→ **Set task**
Copy out the records word for word, starting with the line that contains "At what coordinates should I click to accomplish: Sort" and continuing through the last line of the records, both included.
-- begin Records to process --
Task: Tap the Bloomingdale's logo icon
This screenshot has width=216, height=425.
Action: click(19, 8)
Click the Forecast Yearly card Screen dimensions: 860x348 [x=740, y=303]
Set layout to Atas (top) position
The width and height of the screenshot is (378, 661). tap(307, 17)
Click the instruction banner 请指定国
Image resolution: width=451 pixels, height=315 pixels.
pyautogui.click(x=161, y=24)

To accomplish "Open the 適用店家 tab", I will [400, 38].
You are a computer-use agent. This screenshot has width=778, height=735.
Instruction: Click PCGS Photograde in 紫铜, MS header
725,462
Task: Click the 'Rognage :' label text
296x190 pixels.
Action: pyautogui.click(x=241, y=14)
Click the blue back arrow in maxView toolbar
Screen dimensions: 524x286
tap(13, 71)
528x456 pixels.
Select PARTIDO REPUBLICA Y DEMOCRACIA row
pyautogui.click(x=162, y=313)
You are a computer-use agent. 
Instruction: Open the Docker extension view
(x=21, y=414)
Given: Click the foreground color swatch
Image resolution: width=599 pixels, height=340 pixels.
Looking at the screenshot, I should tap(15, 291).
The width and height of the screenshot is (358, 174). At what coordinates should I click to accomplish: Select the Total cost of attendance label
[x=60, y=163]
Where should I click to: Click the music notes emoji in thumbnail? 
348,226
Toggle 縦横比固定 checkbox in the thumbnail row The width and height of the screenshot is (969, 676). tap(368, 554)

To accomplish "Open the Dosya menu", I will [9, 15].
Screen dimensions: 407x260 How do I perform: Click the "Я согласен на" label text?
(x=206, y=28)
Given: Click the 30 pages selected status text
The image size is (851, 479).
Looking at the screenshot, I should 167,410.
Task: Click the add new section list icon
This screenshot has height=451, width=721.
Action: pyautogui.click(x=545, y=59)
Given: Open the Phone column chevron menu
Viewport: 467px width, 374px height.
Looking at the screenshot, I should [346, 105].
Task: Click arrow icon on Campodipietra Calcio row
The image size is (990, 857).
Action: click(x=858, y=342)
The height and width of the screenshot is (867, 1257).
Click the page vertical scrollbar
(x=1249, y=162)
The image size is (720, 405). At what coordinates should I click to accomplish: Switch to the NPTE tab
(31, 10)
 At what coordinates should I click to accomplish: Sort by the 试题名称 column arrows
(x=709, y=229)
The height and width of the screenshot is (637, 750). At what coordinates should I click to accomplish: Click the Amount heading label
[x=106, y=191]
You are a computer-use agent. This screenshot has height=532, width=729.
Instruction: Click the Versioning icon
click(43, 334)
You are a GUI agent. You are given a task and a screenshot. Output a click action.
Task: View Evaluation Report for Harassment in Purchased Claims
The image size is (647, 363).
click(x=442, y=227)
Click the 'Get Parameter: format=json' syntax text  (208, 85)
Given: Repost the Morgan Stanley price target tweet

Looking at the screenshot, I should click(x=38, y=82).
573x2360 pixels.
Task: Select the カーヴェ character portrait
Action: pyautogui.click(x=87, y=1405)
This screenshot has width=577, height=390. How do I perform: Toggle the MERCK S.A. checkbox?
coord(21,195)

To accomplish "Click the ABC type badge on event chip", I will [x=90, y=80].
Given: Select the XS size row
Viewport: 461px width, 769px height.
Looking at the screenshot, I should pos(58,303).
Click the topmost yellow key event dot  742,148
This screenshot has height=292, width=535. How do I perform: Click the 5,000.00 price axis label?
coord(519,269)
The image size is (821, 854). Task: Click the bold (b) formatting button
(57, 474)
-- end Records to process --
→ **Exercise answer**
 At what coordinates should I click to accomplish: Sort by the 试题名称 column arrows
(x=709, y=229)
The height and width of the screenshot is (637, 750). At what coordinates should I click to accomplish: Click the Amount heading label
[x=106, y=191]
You are a computer-use agent. This screenshot has height=532, width=729.
Instruction: Click the Versioning icon
click(43, 334)
You are a GUI agent. You are given a task and a screenshot. Output a click action.
Task: View Evaluation Report for Harassment in Purchased Claims
The image size is (647, 363).
click(x=442, y=227)
Click the 'Get Parameter: format=json' syntax text  (208, 85)
Given: Repost the Morgan Stanley price target tweet

Looking at the screenshot, I should click(x=38, y=82).
573x2360 pixels.
Task: Select the カーヴェ character portrait
Action: pyautogui.click(x=87, y=1405)
This screenshot has width=577, height=390. How do I perform: Toggle the MERCK S.A. checkbox?
coord(21,195)

To accomplish "Click the ABC type badge on event chip", I will [x=90, y=80].
Given: Select the XS size row
Viewport: 461px width, 769px height.
Looking at the screenshot, I should pos(58,303).
Click the topmost yellow key event dot  742,148
This screenshot has height=292, width=535. How do I perform: Click the 5,000.00 price axis label?
coord(519,269)
The image size is (821, 854). Task: Click the bold (b) formatting button
(57, 474)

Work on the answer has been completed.